Some people like to skydive or go white-water rafting or bungee-jumping. None of these things appeals to me. I get my excitement another way. I just live for the thrill of having a fit, young, black guy between my legs, sliding his long, meaty dick irresistibly inside me.

It's a sensation like no other. By the time the head of his cock is pressing into the entrance of your pussy, you've relinquished all control, just like jumping out of an airplane. You wait, in a mixed state of anticipation and trepidation. Will he slide it in slow, or push in powerfully, or thrust in brutally? If he's a new lover, just how big is he? How much will he stretch you? How deep can he go? And once he's inside you, will he make love to you gently or fuck your brains out? And indeed - how do you want him to do it? Just in that moment, not knowing, but wanting - wanting so much - to be full of that thick, dark cock-meat, I can start trembling with excitement. For me, there's no greater thrill. Am I going to whisper 'please be gentle', or croon 'fuck me harder'?

I wasn't always like this. I met my husband at college, and we married before graduation. Both of us did well in our chosen careers, Zac especially. Within five years he'd left his first job, raised some cash to set up on his own - part of it through a remortgage of our home - and made his first million. In those days, Silicon Valley was the place to be, and we rode the tails of the dot-com boom and then weathered the crash that followed pretty well. By the time Ashley came along, when I was just 27, Zac had made twenty million and counting. We could afford for me to put my lucrative law career on hold and start a family.

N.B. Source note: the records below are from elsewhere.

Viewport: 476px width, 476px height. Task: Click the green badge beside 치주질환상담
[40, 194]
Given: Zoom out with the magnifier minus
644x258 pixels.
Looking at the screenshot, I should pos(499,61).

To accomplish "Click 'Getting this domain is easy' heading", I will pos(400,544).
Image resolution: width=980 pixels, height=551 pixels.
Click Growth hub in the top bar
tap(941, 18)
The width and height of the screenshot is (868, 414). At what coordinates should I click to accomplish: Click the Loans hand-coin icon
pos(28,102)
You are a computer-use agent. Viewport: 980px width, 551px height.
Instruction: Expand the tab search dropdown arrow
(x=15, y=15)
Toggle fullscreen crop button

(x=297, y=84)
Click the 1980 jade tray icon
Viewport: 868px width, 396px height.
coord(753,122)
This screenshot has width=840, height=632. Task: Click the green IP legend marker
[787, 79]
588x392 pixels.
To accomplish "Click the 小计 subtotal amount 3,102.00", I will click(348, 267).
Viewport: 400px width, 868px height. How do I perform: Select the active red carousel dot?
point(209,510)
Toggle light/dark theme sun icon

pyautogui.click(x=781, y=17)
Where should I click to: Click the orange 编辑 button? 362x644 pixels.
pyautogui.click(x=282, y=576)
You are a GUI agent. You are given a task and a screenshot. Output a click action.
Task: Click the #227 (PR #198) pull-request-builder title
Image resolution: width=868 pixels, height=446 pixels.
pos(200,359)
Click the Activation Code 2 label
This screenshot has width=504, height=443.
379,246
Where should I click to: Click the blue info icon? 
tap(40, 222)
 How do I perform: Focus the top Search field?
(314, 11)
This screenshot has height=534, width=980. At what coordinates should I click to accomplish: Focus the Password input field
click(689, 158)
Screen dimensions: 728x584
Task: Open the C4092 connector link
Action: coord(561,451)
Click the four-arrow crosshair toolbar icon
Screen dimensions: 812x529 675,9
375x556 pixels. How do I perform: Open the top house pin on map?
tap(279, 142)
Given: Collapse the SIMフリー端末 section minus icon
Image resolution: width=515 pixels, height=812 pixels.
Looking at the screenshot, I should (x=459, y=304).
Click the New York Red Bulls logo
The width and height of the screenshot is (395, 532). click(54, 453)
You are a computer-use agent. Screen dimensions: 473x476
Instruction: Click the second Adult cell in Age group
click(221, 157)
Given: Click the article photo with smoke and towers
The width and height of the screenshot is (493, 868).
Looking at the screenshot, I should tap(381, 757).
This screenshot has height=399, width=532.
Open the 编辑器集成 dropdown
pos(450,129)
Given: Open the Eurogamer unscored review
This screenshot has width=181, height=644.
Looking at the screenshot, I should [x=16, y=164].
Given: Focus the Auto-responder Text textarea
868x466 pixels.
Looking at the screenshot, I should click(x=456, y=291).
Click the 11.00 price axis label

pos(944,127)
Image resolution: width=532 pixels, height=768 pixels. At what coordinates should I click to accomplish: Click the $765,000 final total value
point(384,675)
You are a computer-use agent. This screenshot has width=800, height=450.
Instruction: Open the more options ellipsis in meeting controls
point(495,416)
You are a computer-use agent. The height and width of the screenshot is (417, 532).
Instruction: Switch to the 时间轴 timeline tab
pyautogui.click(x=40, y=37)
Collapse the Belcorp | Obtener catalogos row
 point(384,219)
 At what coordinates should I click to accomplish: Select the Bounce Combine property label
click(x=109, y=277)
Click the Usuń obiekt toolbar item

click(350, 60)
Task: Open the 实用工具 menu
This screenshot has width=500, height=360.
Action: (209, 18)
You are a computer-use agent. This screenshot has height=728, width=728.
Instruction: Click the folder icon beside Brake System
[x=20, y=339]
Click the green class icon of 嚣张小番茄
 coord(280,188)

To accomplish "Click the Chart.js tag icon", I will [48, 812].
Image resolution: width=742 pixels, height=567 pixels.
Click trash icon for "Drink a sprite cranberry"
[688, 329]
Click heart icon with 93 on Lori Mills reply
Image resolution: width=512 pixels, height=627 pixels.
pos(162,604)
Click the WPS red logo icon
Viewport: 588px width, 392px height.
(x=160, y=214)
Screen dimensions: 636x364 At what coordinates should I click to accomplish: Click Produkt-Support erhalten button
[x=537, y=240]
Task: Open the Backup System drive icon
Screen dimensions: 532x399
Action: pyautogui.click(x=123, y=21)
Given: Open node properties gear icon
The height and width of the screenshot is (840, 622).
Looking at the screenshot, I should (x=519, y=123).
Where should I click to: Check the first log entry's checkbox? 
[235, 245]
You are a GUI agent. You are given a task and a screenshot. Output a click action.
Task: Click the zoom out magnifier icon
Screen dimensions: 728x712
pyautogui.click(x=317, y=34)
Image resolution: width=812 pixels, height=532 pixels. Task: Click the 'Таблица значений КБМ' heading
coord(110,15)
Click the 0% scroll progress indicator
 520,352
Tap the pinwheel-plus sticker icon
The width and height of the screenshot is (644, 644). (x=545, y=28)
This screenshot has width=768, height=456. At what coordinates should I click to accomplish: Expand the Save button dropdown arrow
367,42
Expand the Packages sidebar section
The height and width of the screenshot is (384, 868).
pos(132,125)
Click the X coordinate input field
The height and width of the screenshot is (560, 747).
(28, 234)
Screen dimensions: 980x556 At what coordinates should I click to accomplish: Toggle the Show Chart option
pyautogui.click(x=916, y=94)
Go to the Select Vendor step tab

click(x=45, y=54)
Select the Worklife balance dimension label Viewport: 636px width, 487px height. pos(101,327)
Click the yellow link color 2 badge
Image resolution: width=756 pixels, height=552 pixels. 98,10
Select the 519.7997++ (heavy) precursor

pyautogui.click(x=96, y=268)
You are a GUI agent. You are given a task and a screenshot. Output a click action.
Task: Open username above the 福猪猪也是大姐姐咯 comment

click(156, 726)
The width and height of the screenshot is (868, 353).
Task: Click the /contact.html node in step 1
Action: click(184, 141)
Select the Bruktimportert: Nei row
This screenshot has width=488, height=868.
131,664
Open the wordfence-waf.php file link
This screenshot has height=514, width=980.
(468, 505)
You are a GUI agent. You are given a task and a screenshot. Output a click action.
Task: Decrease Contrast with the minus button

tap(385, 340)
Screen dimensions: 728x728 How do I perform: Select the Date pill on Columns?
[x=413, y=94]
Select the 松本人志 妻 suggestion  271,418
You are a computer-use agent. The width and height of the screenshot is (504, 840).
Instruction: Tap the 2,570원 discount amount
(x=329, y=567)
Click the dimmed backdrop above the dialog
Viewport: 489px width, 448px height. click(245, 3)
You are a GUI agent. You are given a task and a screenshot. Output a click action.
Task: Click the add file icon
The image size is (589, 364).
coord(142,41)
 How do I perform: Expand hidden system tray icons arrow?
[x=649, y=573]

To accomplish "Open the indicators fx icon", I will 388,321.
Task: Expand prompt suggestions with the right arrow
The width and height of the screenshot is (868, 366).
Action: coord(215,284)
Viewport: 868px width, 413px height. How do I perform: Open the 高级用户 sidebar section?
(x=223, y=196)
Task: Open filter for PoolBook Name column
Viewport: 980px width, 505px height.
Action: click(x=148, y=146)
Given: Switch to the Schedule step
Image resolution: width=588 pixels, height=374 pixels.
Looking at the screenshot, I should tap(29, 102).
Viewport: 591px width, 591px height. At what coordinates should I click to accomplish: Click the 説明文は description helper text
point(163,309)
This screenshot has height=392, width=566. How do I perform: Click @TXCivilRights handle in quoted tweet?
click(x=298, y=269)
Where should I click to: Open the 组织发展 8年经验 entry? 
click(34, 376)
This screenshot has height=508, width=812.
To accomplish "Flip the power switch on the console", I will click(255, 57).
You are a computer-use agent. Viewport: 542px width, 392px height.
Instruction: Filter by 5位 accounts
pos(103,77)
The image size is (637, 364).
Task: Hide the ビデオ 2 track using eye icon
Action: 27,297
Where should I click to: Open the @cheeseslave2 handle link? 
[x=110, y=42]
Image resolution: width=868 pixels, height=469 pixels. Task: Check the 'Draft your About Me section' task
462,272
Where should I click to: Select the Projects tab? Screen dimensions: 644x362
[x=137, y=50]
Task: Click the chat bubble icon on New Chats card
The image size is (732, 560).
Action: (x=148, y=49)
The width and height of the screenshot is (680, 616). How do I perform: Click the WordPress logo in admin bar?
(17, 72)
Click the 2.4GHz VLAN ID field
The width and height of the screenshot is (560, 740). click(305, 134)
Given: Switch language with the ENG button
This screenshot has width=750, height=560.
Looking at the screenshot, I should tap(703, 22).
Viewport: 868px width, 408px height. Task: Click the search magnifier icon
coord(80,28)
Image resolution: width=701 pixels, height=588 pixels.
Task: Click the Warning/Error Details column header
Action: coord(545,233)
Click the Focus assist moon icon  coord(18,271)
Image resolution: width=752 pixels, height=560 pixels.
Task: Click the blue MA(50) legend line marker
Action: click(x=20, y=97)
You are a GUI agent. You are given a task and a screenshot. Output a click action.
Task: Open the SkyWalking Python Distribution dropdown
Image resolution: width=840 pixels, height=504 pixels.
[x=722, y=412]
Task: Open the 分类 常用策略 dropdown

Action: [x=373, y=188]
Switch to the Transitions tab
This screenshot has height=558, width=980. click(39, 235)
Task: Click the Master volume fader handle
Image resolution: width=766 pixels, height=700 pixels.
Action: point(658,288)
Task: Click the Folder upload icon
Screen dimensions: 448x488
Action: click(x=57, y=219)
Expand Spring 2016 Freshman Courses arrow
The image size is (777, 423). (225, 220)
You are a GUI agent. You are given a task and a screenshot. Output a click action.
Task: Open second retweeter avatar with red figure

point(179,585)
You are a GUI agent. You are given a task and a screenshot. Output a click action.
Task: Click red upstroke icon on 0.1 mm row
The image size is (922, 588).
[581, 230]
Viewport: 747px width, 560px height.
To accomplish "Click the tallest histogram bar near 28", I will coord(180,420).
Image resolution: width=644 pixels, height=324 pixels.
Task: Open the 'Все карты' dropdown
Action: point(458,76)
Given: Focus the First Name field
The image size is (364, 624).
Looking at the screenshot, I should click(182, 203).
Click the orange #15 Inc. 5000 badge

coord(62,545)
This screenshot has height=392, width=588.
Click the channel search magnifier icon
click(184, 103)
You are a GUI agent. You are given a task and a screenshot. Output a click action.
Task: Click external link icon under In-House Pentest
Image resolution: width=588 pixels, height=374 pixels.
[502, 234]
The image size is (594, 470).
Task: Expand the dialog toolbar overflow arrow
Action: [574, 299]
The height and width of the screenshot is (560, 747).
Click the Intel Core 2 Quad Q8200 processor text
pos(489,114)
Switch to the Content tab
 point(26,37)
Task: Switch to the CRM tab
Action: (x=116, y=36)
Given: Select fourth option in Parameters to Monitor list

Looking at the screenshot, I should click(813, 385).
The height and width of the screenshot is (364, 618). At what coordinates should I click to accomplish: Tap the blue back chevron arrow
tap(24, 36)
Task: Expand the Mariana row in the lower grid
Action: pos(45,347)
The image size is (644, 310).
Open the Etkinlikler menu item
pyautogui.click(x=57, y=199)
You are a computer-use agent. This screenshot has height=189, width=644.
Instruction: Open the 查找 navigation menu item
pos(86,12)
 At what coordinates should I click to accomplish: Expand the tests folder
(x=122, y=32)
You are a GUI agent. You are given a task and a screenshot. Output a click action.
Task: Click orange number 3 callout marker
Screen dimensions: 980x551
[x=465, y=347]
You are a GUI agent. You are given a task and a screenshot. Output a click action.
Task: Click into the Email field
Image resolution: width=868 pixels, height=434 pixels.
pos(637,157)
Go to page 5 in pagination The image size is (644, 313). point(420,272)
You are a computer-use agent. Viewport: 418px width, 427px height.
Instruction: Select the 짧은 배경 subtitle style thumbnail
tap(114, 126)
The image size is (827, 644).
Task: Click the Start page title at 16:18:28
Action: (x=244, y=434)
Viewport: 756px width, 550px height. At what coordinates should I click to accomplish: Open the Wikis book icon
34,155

Life was good. Zac found a lucrative niche in Miami and moved us all to Florida. We had an apartment in Miami, a beach house in Palm Beach and the family home in Boca Raton. Zac had bought himself a Porsche, and I had a gorgeous Mercedes 280SL. Ashley grew up as a typical Sunshine State girl, spending time at the beach, learning to ride and to surf, and taking skiing trips to Aspen. It was only last June that we'd celebrated her eighteenth birthday with a huge party at Palm Beach. I'd returned to work when she was seven, although we didn't need the money. I just wanted to feel useful again, especially when Ashley wanted to go to a boarding school with her friends. With Zac away, sometimes on the West Coast, sometimes in Europe or Japan, it could get lonely at home.

And Zac seemed to be spending more and more time away - but then, I guess, so was I. Then one Friday in April, a couple of years ago, I was driving to the airport to catch a flight to Seattle for a meeting when I got a call from the client to say that the people that we were helping them to sue had agreed to settle out of court, and my services were not required. I had a free day; maybe a free week.

I didn't want to go back to the Boca house and be there, alone, for yet another day, so I headed instead for Palm Beach. It was sunny, and I thought I'd hit the beach. I could start the weekend early, maybe even take a few days off work the next week, enjoy the spring sunshine and try to chill.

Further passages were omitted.